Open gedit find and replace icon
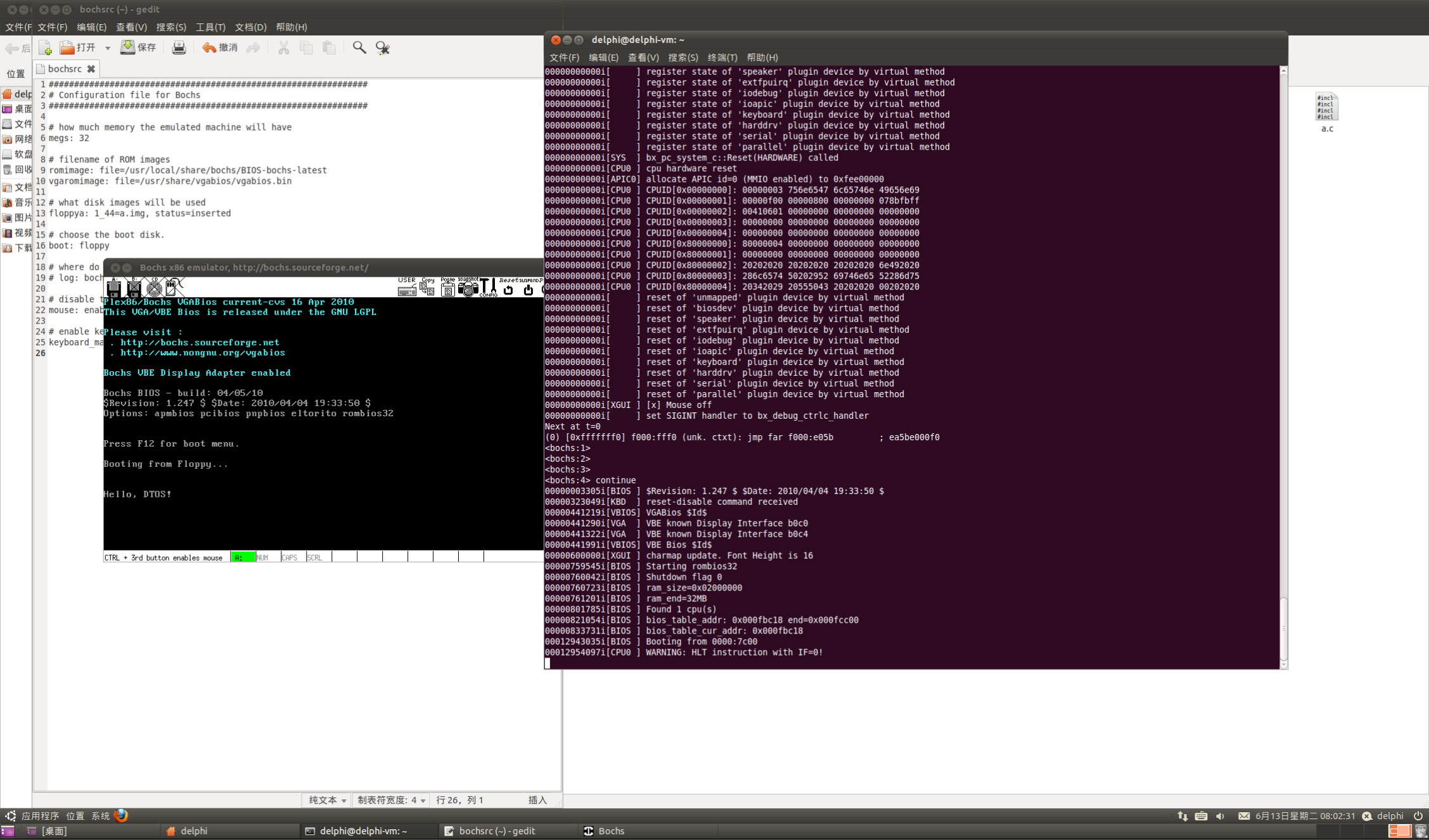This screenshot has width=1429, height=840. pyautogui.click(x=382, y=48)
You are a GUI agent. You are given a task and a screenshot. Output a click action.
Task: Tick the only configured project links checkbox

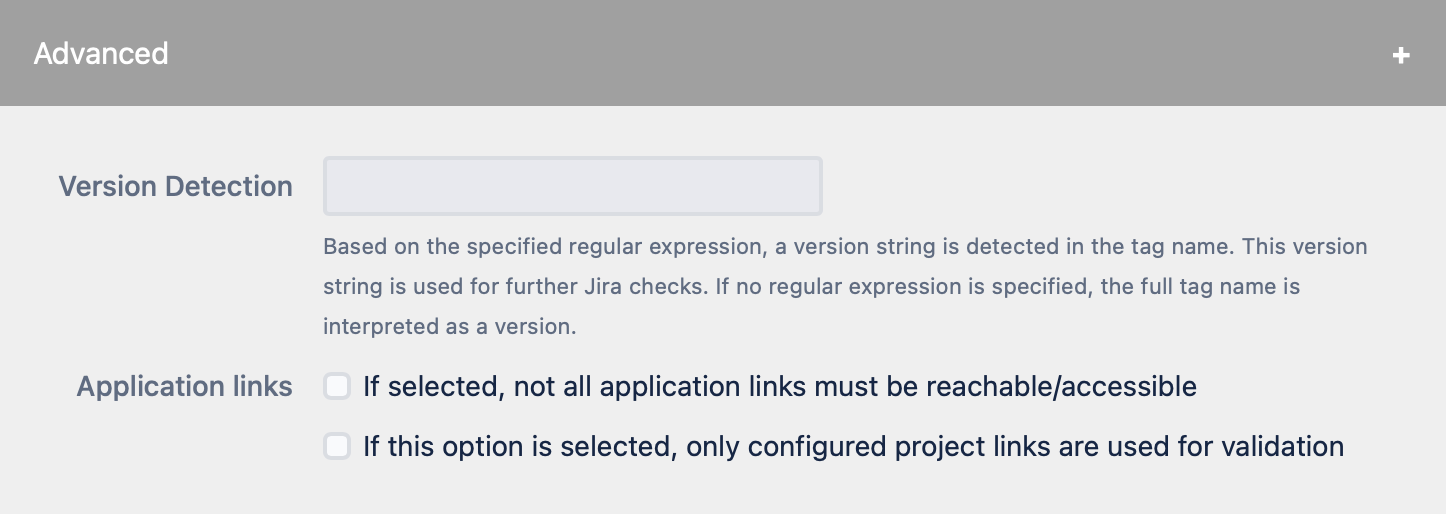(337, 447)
...
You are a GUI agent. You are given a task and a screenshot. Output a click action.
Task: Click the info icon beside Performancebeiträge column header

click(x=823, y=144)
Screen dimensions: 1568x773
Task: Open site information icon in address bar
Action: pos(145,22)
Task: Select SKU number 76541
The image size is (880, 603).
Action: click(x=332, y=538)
==
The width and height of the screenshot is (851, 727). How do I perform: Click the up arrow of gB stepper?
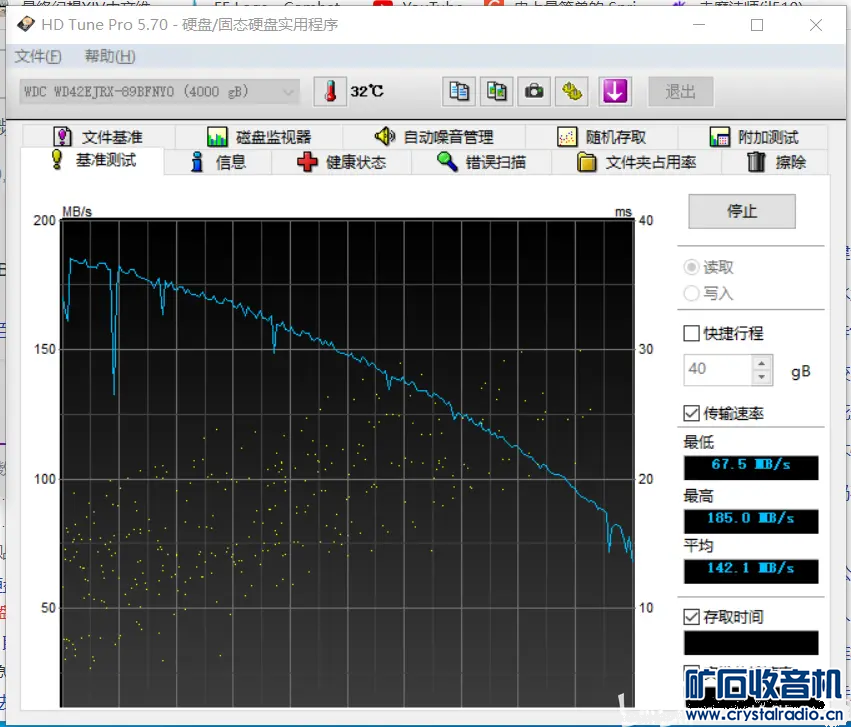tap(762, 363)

Required task
Rewrite only the part of the listing that opens with the line containing "Task: Select SKU number 76541" and closes with the line containing "Action: click(x=332, y=538)", switching "Select" to "Pick" and leaving everything else the same.

Result of the task
Task: Pick SKU number 76541
The image size is (880, 603).
Action: click(x=332, y=538)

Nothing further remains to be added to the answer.